Hardware-based authentication using Physical Unclonable Functions (PUF) in ESP32 RTC SLOW Memory
This project demonstrates hardware-based device authentication using SRAM Physical Unclonable Functions (PUFs) on ESP32 microcontrollers. Each chip has unique manufacturing variations at the atomic level that create a distinct "fingerprint" in its SRAM memory when powered on. This fingerprint can be used to generate authentication tokens without storing any credentials on the device.
This is a Proof-of-Concept for learning and experimentation. Use it to understand how PUF-based authentication works, run your own experiments, or as inspiration for implementing PUF authentication in your own projects.
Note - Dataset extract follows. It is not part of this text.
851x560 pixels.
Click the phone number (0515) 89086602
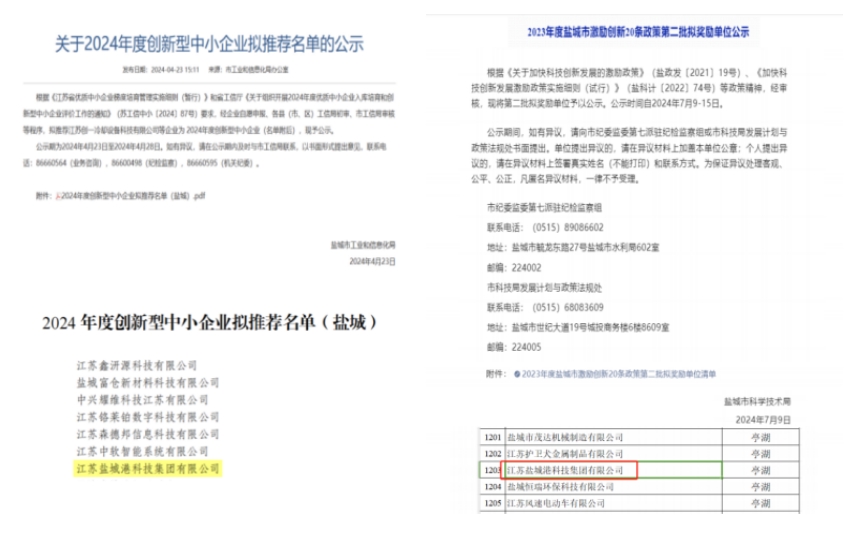point(574,227)
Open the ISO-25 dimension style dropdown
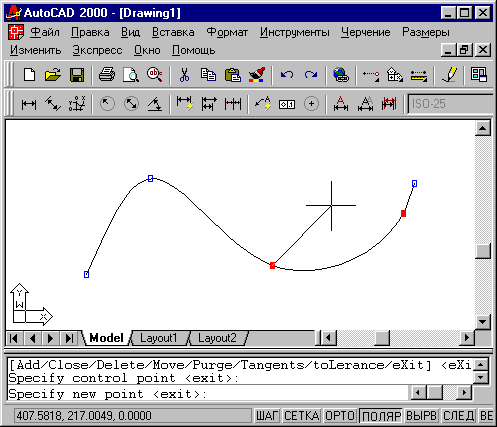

Most research papers implement complex cryptographic protocols that require specialized server software. This project takes a different approach:
- API token generation - Generates authentication tokens that work with standard protocols (HTTP, MQTT, CoAP, etc.)
- No special server software - Integrates seamlessly with existing authentication systems
- No stored credentials - Tokens are derived from hardware characteristics at boot time
- Bit-selection approach - Uses naturally stable bits (no error correction codes needed)
- Simple & accessible - This PoC demonstrates the concept using HTTP as an example
Traditional IoT authentication stores credentials in non-volatile memory. If a device is compromised, those credentials can be extracted. SRAM PUF avoids this - the authentication token is derived from physical hardware characteristics on each boot and never permanently stored.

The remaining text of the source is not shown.